This is a plug for Rockwell´s “Real
Dissent: A Libertarian Sets Fire to the Index Card…”. What follows is a quote
from Rockwell´s website.
Lew Rockwell himself
“The respectables of left and right
do not deign to show where we’re wrong, of course. The very fact that we’ve
strayed from the approved spectrum is refutation enough. That’s why I’ve called
these people the thought controllers, the commissars, or the enforcers of
approved opinion.
Let me modify that: once in a while
they do try to show where we’re wrong, but they can almost never manage even to
state our position correctly, much less muster an effective argument against
it. These purpose of these alleged replies is not to shed light, but to
demonize libertarians in the public mind.
In Real Dissent: A Libertarian Sets
Fire to the Index Card of Allowable Opinion – my first book in nearly four
years – I take aim at these critics and their arguments.
Part I covers foreign policy and war.
The regime has fostered more confusion among the public over these issues than
any other. Conservatives, of all people, wind up supporting courses of action
that (1) expand the power of the state over civil society; (2) are justified on
the basis of propaganda they’d laugh at if it came from the mouths of Saddam
Hussein or Nikita Khrushchev; and (3) violate the absolute standards of
morality that conservatives never tire of telling us are under assault. The
antiwar reputation of left-liberals, meanwhile, is almost entirely undeserved;
the mainstream left supported every major U.S. war of the twentieth century.
Conservatives no doubt consider
themselves cheeky and anti-establishment for supporting U.S. military
interventions, yet virtually all major U.S. newspapers supported the two wars
in Iraq and have called for a belligerent posture against Iran. If
conservatives think they’re sticking it to the New York Times by supporting the
federal government’s wars, they are deceiving themselves. It was the New York
Times’ Judith Miller, for instance, who later became notorious for her
uncritical acceptance of war propaganda. Hillary Clinton and John Kerry were
every bit as belligerent as George W. Bush – Kerry even said in 2004 that he
would be less likely than Bush to withdraw troops from Iraq, and proposed
sending an additional 40,000.
The BBC comes partially clean: The Iraq invasion was a
huge blunder, backed by Democrats, Republicans,
and European poodle regimes.
Against this bipartisan consensus,
anyone advocating a consistent policy of nonintervention abroad – the correct
libertarian and conservative position, if you ask me – can expect to be
marginalized and ignored. Meanwhile, the interventions of the past dozen years
have backfired spectacularly, as Ron Paul and other noninterventionists
predicted they would.
I put this part of the book front
and center because I myself have so much penance to do. As a younger man I was
a Rush Limbaugh listener and a garden-variety neoconservative.

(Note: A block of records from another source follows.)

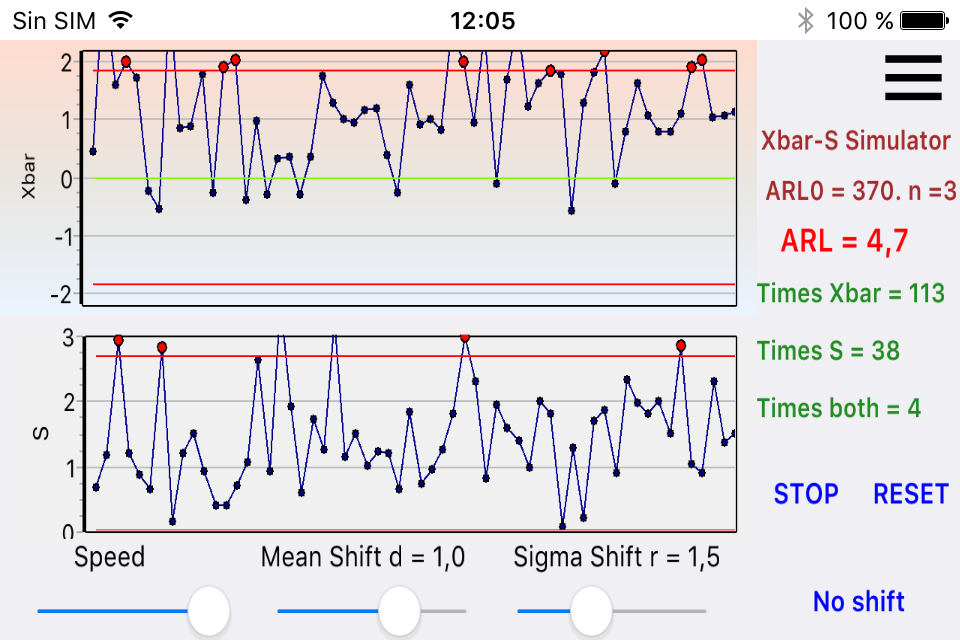The width and height of the screenshot is (960, 640).
Task: Click the Mean Shift d = 1,0 label
Action: pos(363,557)
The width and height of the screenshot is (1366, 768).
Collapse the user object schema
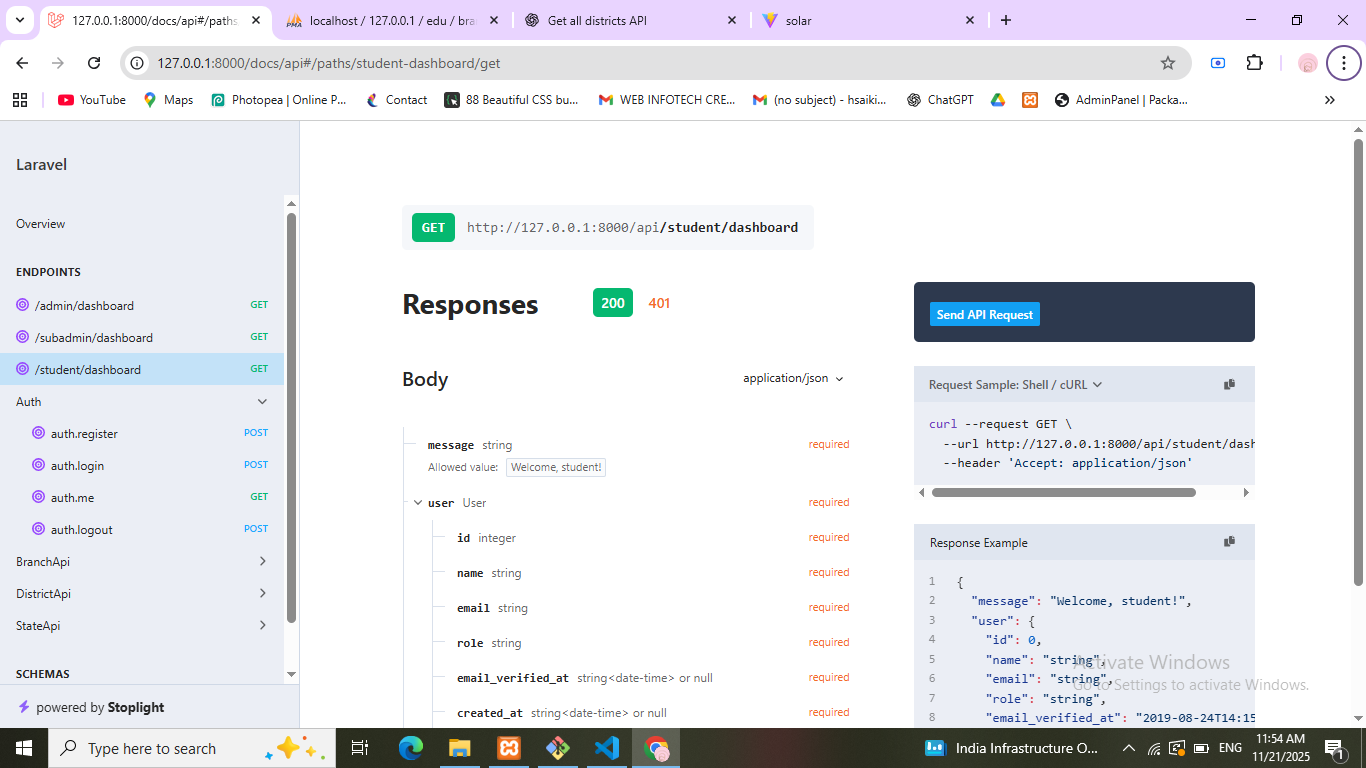coord(418,503)
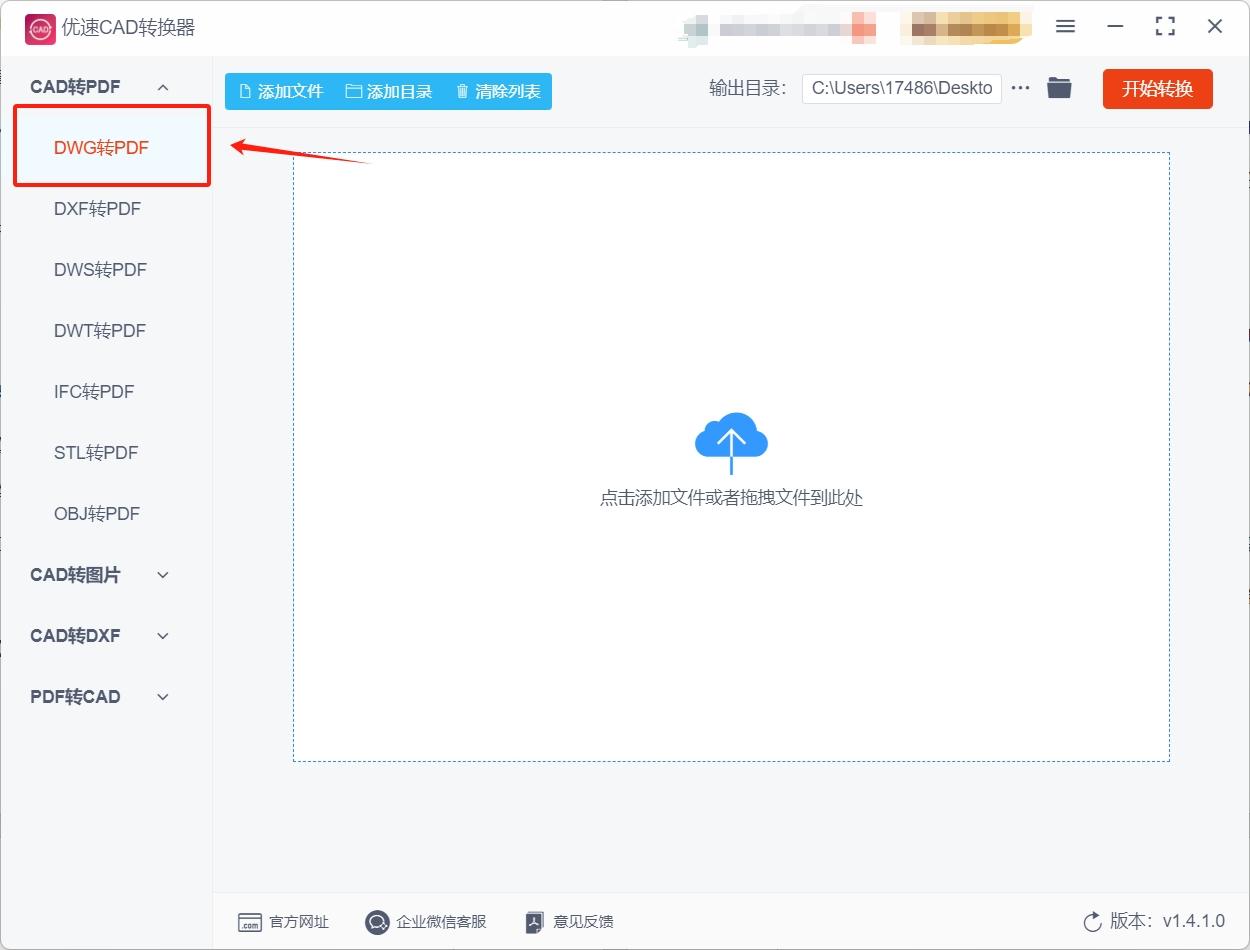Click the 添加文件 add file icon
1250x950 pixels.
(x=243, y=90)
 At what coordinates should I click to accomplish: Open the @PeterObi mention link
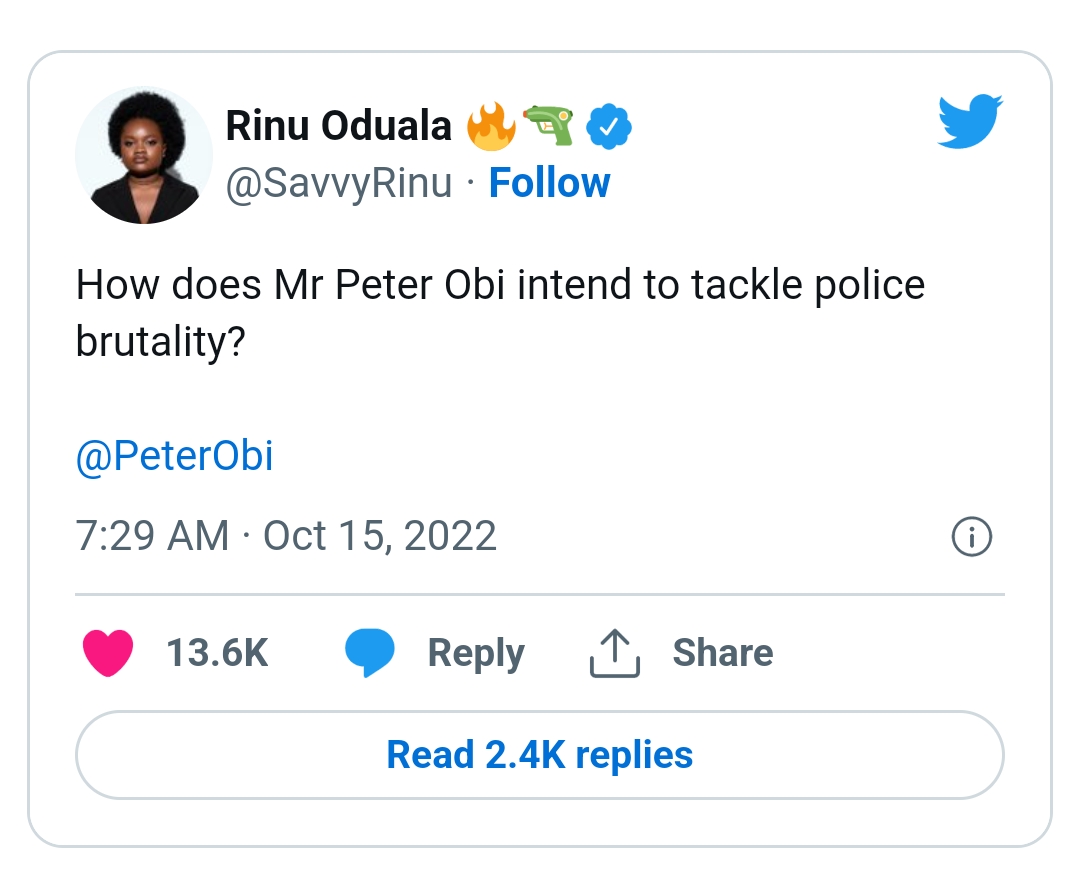click(174, 456)
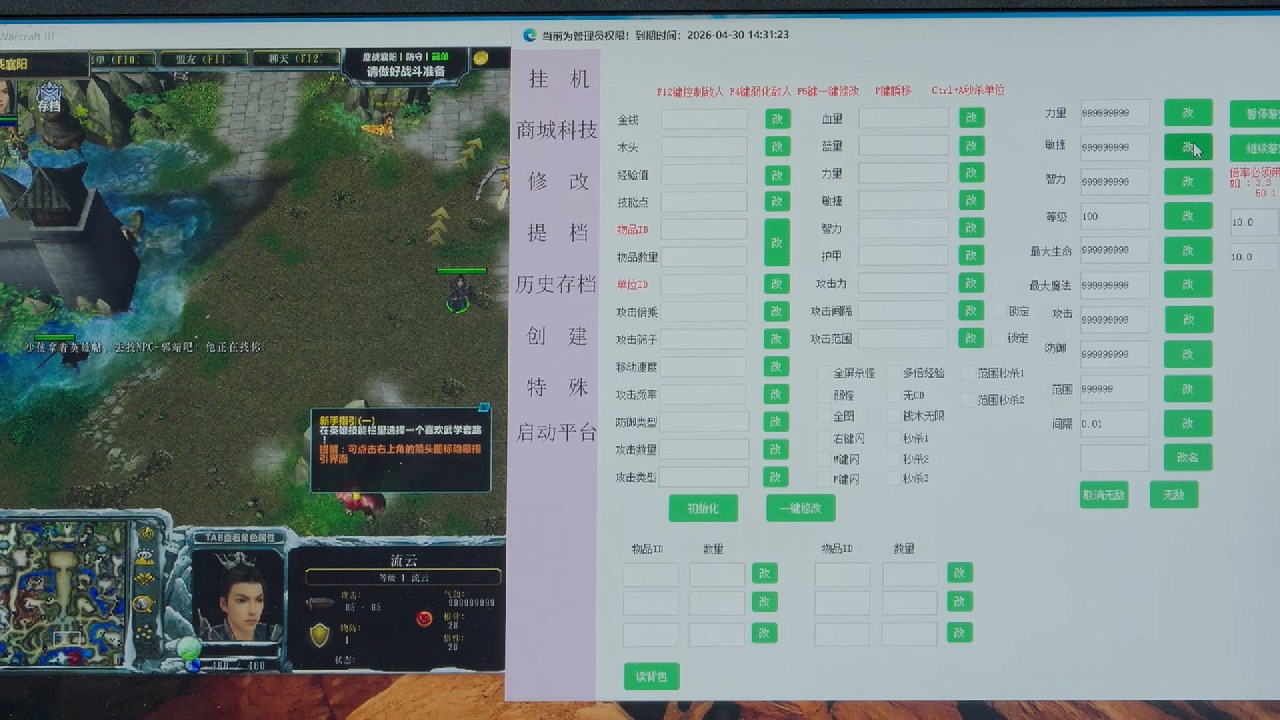Click the top minimap signal button
This screenshot has width=1280, height=720.
pyautogui.click(x=145, y=534)
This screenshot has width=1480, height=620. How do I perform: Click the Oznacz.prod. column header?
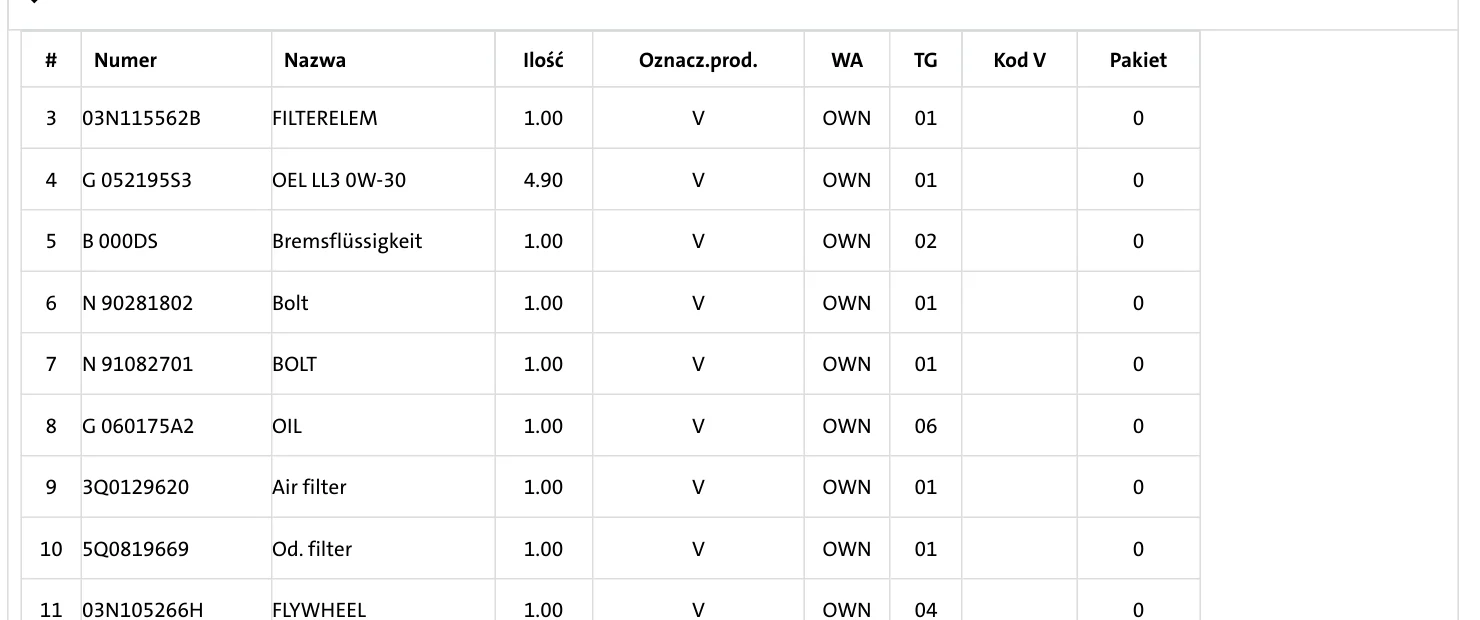[698, 60]
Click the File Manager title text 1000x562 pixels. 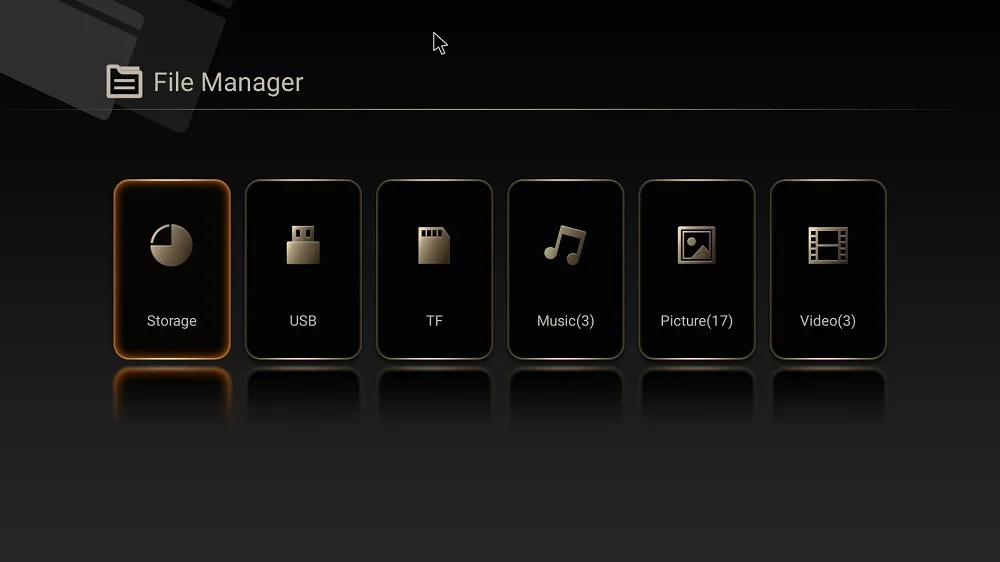[x=228, y=82]
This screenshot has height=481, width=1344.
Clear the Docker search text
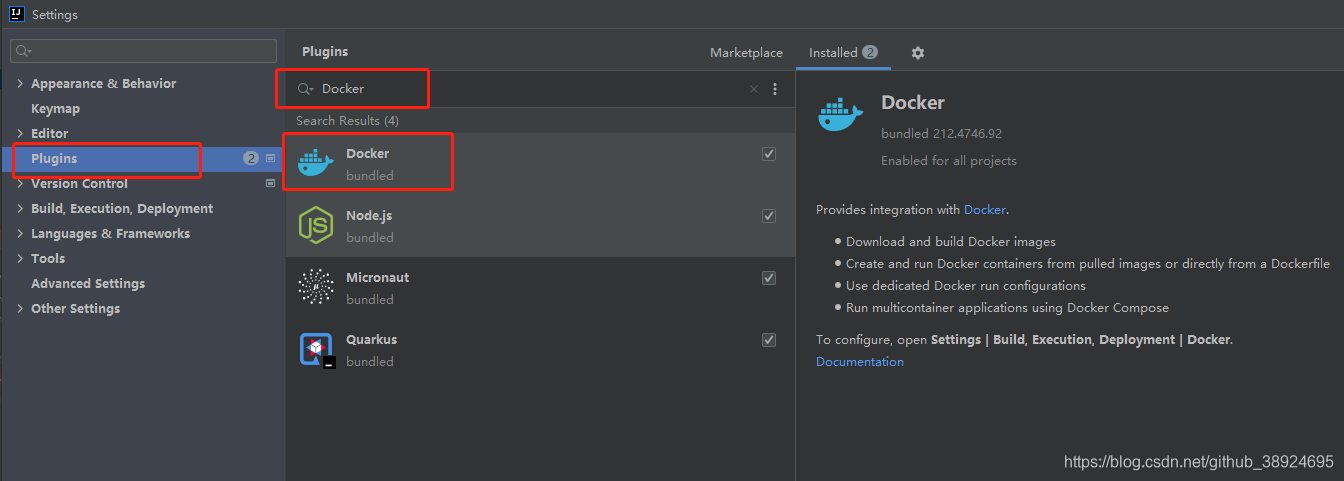(x=754, y=89)
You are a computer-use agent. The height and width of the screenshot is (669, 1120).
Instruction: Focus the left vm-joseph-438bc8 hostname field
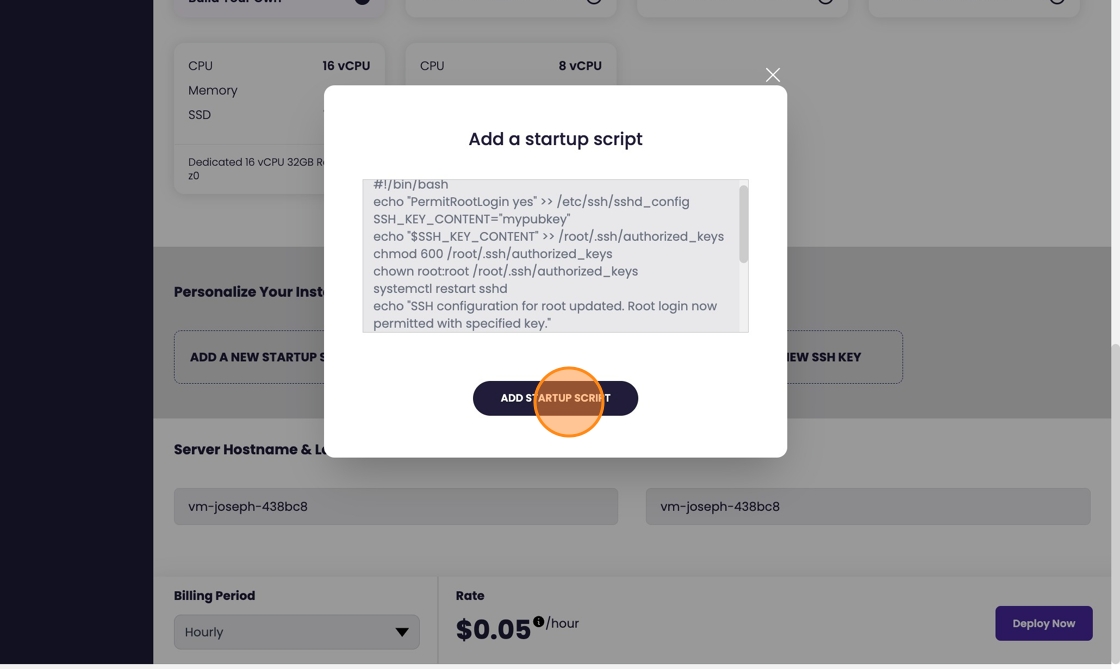[396, 506]
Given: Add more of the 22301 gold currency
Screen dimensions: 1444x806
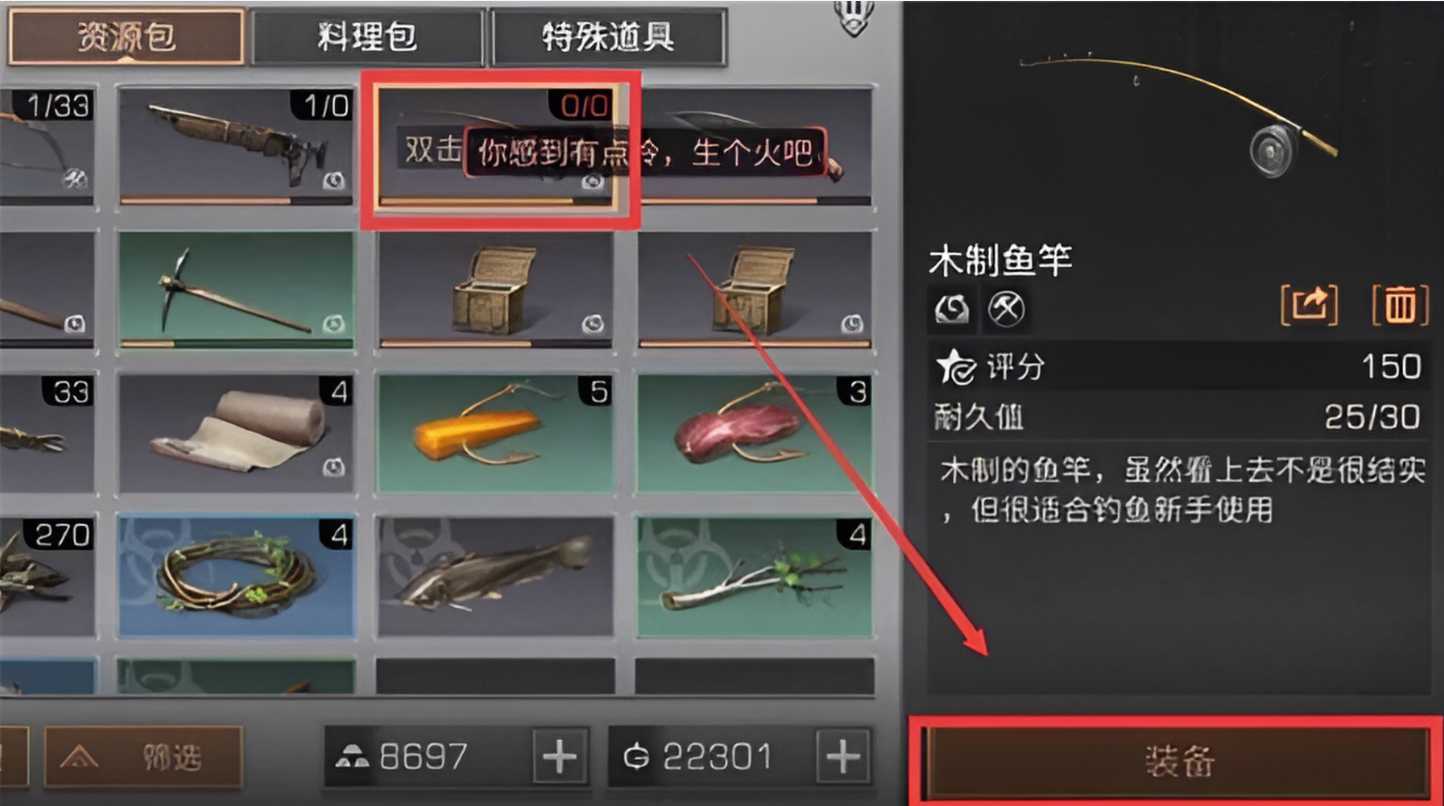Looking at the screenshot, I should pos(844,757).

I cheered on
every government intervention abroad, I accepted all the official rationales,
and I demonized opponents and skeptics as America haters. I then realized I was
just the flipside of a typical left-liberal, who cheered on every government
intervention at home, accepted all the official rationales, and demonized
opponents and skeptics as haters of the poor.
With both left and right cheering on
the state in one capacity or another, the prospects for scaling it back are
dim. The whole package, the whole tissue of lies, needs to be confronted.”